This is a great security question. One must understand the mechanics of what they work with to ensure they are building secure software.
Security
There is no added significant security risk when a server has access to cookie information. Servers are already a privileged system that needs to be strongly protected.
[Comment] ...how can [a] server identify a new request is from the same user as some
previous requests, without memory of the previous requests coming from
some user...?
If the server stores encrypted or signed data in a client-side cookie, the server can verify that. It can deduce that only an authorised server could have stored that cookie.
A good modern example of this is JWT - https://jwt.io/. They can be sent in a cookie, but typically they go into the authorization header for a Web API HTTP Request. If you understand JWT more, you can understand the cryptographic principles that can be deployed with simpler mechanisms for smaller amounts of data in cookies.
Knowledge
how could a server match a cookie just received from a client to some
session or other information created in the past?
Cookies are stored in the client's browser with a timeout after which they are deleted. Upon every HTTP request to the server, they are sent to the server automatically. The cookie is usually set by the server, not the client (but it's possible).
The server typically uses the direct value, or decrypts a value for a local database lookup. For example, the UserID value could be stored in the cookie encrypted.
A key architectural reason for using cookies, is to maintain a session linked to the identity of the user. They are also used as a type of distributed data store, so the server has this information already upon HTTP Request without having to look it up on disk/db which incurs latency.
A session might be associated with a key (GUID) in memory on the web server, or it could be a key for a new session record in a database. In both cases, the key is relayed by cookie.
How does a server store cookie information?

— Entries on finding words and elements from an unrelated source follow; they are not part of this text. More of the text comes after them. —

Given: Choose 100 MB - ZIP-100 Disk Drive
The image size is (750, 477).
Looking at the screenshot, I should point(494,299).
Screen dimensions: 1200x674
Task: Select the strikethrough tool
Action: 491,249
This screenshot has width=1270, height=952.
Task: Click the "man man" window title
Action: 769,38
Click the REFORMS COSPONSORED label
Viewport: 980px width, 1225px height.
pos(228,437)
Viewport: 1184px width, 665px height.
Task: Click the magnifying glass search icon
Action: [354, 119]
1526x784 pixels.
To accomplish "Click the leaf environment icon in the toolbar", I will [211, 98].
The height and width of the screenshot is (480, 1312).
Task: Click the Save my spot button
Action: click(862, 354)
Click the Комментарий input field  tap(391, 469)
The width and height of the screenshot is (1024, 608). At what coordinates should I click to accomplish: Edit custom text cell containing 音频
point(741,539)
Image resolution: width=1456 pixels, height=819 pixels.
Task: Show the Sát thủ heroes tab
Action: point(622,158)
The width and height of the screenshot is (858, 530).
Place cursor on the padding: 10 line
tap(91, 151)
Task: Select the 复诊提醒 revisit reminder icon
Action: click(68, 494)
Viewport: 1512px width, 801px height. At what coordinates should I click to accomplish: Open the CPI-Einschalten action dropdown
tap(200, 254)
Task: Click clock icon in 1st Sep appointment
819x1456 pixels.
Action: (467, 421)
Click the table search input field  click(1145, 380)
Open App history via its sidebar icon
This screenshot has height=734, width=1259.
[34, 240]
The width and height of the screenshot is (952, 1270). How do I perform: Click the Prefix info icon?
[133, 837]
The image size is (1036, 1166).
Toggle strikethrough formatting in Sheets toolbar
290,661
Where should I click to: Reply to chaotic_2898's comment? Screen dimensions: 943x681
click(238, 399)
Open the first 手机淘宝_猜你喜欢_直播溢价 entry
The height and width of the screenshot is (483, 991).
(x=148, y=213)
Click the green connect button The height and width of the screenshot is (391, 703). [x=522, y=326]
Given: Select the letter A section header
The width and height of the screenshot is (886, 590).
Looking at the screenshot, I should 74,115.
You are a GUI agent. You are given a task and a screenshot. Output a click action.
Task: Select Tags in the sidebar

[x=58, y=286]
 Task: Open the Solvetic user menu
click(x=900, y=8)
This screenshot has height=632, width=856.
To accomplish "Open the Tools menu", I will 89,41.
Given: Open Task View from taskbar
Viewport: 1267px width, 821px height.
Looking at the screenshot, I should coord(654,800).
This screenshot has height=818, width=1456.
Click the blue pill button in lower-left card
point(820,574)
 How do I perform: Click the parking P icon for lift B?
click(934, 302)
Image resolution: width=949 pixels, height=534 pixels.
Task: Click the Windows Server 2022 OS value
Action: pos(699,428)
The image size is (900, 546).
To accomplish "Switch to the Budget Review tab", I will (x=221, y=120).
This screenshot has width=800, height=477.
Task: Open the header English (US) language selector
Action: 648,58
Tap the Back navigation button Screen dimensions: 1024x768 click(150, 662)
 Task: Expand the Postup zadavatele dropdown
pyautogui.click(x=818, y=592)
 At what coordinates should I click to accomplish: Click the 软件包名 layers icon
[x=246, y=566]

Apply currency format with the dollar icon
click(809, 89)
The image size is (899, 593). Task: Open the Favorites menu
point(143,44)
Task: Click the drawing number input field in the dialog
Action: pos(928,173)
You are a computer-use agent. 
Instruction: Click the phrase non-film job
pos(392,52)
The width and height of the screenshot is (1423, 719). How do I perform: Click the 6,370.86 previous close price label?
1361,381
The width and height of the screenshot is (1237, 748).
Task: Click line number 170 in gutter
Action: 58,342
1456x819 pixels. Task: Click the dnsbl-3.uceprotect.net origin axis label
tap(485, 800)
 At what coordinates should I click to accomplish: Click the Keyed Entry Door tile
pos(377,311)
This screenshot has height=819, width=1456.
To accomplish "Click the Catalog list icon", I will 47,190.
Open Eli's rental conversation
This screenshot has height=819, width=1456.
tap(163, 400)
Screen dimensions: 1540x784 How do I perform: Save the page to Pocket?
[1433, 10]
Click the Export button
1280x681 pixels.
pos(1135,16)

The server MAY store them, but that's not how people view them conceptually. In a way the server does store the data - a session key is the primary key of a record (database or hashed dictionary lookup). For an encrypted UserID, the server-side does have they key too. In a way, the client isn't "storing" it, it's more like a copy of a key. But it is possible, and likely occurs, that clients store distinct information that isn't persisted on the server-side.
is it true that a server always has records of cookie info?
No. Here are some scenarios where the server doesn't have records of the cookie info:
- Javascript on the client-side sets a cookie. Eg. "OrganisationID=10" indicating that the user has changed organisation context across all browser tabs.
- Server encrypts some data for the user to hold onto. Eg. "Roles=Admin,Developer,Staff" so that the server can enforce roles on functions without needing to do a lookup on the database
Although the server-side doesn't always have that information somewhere it usually does, because cookies are used for context. When there is a HTTP Request, the server needs to know who it's coming from, what roles they are authorized to use, and whether they have been seen before.